[start of DOCUMENT]

This intervention exemplifies the group’s broader strategy of social control through ideological enforcement, in which public humiliation and coercion replace respect for cultural diversity and individual rights. Universities, universally recognized as spaces for free inquiry and intellectual development, have under Taliban rule been transformed into arenas for rigid religious oversight.
International observers, including the United Nations Assistance Mission in Afghanistan (UNAMA) and human rights organizations such as Human Rights Watch, have repeatedly warned that such interventions erode the integrity of higher education and cultivate a culture of self-censorship among students. The forced removal of personal items like graduation caps symbols of academic achievement and personal expression serves not only to intimidate students but also to assert the ideological authority of the Taliban over educational institutions.

[end of DOCUMENT]

CHALLENGES.
1 - Reproduce the passage on Taliban control of universities from "International observers, including" up to and including "over educational institutions.", swapping "graduation caps" for "mortarboards".
2 - Carry on the passage on Taliban control of universities from the point where it stops.

[start of INFORMATION SHOWN]

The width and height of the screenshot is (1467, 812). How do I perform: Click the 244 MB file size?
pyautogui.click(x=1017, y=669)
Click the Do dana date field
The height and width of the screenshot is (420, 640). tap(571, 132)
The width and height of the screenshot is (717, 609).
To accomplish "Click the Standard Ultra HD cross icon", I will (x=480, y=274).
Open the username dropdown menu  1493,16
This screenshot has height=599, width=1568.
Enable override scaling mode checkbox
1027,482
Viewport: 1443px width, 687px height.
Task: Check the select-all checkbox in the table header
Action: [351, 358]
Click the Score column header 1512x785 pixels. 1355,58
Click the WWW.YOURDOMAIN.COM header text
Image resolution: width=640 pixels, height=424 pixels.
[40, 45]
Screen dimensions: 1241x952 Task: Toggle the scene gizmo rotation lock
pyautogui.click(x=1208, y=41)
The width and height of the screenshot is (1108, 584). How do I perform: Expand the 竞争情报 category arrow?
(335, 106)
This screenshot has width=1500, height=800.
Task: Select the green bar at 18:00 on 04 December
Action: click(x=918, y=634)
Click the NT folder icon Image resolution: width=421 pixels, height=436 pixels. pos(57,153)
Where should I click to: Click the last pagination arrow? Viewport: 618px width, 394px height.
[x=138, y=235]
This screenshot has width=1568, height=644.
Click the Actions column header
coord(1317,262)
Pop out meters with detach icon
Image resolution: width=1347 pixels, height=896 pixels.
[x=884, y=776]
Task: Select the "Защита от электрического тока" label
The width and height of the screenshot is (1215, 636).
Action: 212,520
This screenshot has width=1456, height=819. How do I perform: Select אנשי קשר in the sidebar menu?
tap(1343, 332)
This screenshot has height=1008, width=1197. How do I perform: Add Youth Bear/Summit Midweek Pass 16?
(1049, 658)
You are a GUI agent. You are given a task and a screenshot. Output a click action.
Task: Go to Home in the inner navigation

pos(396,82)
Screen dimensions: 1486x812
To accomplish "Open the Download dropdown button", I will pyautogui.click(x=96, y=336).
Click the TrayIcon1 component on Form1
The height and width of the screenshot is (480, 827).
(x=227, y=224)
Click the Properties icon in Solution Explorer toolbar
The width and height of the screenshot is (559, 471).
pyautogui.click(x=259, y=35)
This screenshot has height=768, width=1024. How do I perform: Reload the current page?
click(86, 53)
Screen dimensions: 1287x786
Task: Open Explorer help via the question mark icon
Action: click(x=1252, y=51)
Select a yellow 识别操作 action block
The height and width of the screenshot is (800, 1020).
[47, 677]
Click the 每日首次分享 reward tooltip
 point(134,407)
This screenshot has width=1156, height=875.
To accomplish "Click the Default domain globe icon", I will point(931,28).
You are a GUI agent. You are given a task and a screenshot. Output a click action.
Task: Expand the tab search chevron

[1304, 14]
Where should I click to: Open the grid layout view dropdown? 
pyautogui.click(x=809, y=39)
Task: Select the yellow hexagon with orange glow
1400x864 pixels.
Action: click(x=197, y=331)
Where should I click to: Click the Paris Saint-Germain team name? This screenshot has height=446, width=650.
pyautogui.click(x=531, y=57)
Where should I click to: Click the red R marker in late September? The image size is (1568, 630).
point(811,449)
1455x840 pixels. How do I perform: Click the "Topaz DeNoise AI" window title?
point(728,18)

[end of INFORMATION SHOWN]

TASK-BY-TASK ANSWERS.
1 -
International observers, including the United Nations Assistance Mission in Afghanistan (UNAMA) and human rights organizations such as Human Rights Watch, have repeatedly warned that such interventions erode the integrity of higher education and cultivate a culture of self-censorship among students. The forced removal of personal items like mortarboards symbols of academic achievement and personal expression serves not only to intimidate students but also to assert the ideological authority of the Taliban over educational institutions.

2 -
This incident is part of a systematic pattern established since the Taliban’s return to power in 2021, which imposes strict restrictions on dress, behavior, and public presence for both men and women, aiming to mold Afghanistani society into a tightly controlled ideological framework. Education experts and local advocacy groups caution that continuing such policies risks damaging the credibility of Afghanistan’s universities on regional and international levels, while shaping a generation of future doctors and professionals in an environment dominated by fear, humiliation, and mistrust.
The long-term consequences extend far beyond the campus: by normalizing coercion and public subjugation, the Taliban’s policies threaten not only academic freedom but the broader social fabric and civic culture of Afghanistan.